This version of the problem differs from the next one only in the constraint on $n$.

Note that the memory limit in this problem is lower than in others.

You have a vertical strip with $n$ cells, numbered consecutively from $1$ to $n$ from top to bottom.

You also have a token that is initially placed in cell $n$. You will move the token up until it arrives at cell $1$.

Let the token be in cell $x > 1$ at some moment.

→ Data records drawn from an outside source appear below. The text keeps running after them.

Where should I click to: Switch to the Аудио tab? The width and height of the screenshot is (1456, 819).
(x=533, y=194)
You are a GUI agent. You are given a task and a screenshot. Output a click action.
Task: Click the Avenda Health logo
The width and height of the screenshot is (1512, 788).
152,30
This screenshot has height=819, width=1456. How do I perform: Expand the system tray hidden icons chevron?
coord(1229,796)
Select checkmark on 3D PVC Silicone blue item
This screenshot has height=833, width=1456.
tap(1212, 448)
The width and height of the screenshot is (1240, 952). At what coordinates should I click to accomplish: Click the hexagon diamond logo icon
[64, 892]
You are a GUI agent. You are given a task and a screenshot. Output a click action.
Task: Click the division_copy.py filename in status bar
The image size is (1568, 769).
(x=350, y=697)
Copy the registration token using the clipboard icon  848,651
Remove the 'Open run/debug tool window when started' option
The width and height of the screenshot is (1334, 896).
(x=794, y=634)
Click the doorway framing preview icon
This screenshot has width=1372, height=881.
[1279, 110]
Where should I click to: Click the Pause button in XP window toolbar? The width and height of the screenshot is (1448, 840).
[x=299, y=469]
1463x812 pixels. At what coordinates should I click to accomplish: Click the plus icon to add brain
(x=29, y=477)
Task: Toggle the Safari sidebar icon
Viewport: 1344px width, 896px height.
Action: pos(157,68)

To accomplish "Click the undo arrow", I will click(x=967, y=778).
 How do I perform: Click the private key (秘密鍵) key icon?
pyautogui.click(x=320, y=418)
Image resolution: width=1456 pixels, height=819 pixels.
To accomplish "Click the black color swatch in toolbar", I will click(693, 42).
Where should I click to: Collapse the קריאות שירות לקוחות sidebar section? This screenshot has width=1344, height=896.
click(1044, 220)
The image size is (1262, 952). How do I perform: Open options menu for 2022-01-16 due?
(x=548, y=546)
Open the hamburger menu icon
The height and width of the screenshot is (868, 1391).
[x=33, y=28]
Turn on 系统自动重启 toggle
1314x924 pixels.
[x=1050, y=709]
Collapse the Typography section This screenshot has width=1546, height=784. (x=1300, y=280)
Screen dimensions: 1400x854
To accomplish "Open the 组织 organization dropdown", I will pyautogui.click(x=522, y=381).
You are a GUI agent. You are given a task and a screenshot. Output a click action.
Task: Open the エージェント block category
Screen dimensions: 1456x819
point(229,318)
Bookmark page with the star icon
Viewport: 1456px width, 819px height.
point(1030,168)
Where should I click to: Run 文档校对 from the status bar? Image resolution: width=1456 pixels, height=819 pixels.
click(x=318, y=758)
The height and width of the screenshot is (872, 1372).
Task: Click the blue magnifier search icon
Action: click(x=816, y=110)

One shift of the token can have either of the following kinds:

• Subtraction: you choose an integer $y$ between $1$ and $x-1$, inclusive, and move the token from cell $x$ to cell $x - y$.
• Floored division: you choose an integer $z$ between $2$ and $x$, inclusive, and move the token from cell $x$ to cell $\lfloor \frac{x}{z} \rfloor$ ($x$ divided by $z$ rounded down).

Find the number of ways to move the token from cell $n$ to cell $1$ using one or more shifts, and print it modulo $m$. Note that if there are several ways to move the token from one cell to another in one shift, all these ways are considered distinct (check example explanation for a better understanding).

The only line contains two integers $n$ and $m$ ($2 \le n \le 2 \cdot 10^5$; $10^8 < m < 10^9$; $m$ is a prime number) — the length of the strip and the modulo.

Print the number of ways to move the token from cell $n$ to cell $1$, modulo $m$.